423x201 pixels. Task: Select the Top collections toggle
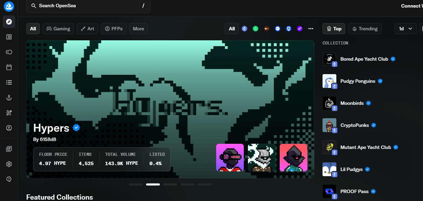click(x=334, y=29)
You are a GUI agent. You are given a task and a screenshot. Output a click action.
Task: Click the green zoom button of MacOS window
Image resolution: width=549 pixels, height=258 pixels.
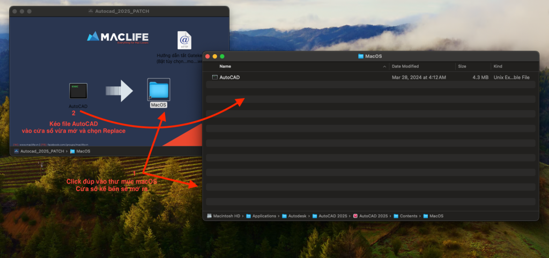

EXERCISE DETAILS: Rewrite the entries, changing every "pixels" to "px" and keeping everything else the same. Omit the pictures.

WRITTEN SOLUTION:
423x201 px. Task: Select the Top collections toggle
click(x=334, y=29)
You are a GUI agent. You are given a task and a screenshot. Output a click action.
Task: Click the green zoom button of MacOS window
Image resolution: width=549 px, height=258 px.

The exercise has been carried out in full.